:: What to do ::
Render every line of the items below as a Markdown table with the columns Row and Line, numbering each row and leaving out blank lines.

:: Data shown ::
== == ==
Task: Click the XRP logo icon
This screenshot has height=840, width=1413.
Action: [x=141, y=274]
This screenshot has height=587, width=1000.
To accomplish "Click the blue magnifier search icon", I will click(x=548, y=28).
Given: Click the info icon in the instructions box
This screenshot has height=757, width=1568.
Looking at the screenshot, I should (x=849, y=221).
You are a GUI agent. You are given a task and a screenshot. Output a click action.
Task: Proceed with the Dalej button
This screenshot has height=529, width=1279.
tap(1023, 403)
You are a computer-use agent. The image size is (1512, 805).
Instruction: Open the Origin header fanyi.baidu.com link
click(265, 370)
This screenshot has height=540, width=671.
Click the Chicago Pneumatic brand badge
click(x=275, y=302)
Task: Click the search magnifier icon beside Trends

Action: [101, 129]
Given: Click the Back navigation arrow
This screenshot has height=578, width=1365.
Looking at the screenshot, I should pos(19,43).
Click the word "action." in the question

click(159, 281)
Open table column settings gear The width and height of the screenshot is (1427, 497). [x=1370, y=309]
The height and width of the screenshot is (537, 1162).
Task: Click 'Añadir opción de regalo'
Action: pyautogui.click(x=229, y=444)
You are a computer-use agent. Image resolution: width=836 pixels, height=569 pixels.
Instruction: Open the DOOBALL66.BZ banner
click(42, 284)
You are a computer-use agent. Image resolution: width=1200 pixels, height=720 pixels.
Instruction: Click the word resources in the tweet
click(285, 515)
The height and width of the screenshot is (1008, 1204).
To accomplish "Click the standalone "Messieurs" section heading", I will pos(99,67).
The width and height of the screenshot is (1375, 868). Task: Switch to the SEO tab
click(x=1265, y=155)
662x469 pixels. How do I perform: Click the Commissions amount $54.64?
== == ==
:: Answer to this exercise ::
| Row | Line |
|---|---|
| 1 | Task: Click the XRP logo icon |
| 2 | This screenshot has height=840, width=1413. |
| 3 | Action: [x=141, y=274] |
| 4 | This screenshot has height=587, width=1000. |
| 5 | To accomplish "Click the blue magnifier search icon", I will click(x=548, y=28). |
| 6 | Given: Click the info icon in the instructions box |
| 7 | This screenshot has height=757, width=1568. |
| 8 | Looking at the screenshot, I should (x=849, y=221). |
| 9 | You are a GUI agent. You are given a task and a screenshot. Output a click action. |
| 10 | Task: Proceed with the Dalej button |
| 11 | This screenshot has height=529, width=1279. |
| 12 | tap(1023, 403) |
| 13 | You are a computer-use agent. The image size is (1512, 805). |
| 14 | Instruction: Open the Origin header fanyi.baidu.com link |
| 15 | click(265, 370) |
| 16 | This screenshot has height=540, width=671. |
| 17 | Click the Chicago Pneumatic brand badge |
| 18 | click(x=275, y=302) |
| 19 | Task: Click the search magnifier icon beside Trends |
| 20 | Action: [101, 129] |
| 21 | Given: Click the Back navigation arrow |
| 22 | This screenshot has height=578, width=1365. |
| 23 | Looking at the screenshot, I should pos(19,43). |
| 24 | Click the word "action." in the question |
| 25 | click(159, 281) |
| 26 | Open table column settings gear The width and height of the screenshot is (1427, 497). [x=1370, y=309] |
| 27 | The height and width of the screenshot is (537, 1162). |
| 28 | Task: Click 'Añadir opción de regalo' |
| 29 | Action: pyautogui.click(x=229, y=444) |
| 30 | You are a computer-use agent. Image resolution: width=836 pixels, height=569 pixels. |
| 31 | Instruction: Open the DOOBALL66.BZ banner |
| 32 | click(42, 284) |
| 33 | You are a computer-use agent. Image resolution: width=1200 pixels, height=720 pixels. |
| 34 | Instruction: Click the word resources in the tweet |
| 35 | click(285, 515) |
| 36 | The height and width of the screenshot is (1008, 1204). |
| 37 | To accomplish "Click the standalone "Messieurs" section heading", I will pos(99,67). |
| 38 | The width and height of the screenshot is (1375, 868). Task: Switch to the SEO tab |
| 39 | click(x=1265, y=155) |
| 40 | 662x469 pixels. How do I perform: Click the Commissions amount $54.64? |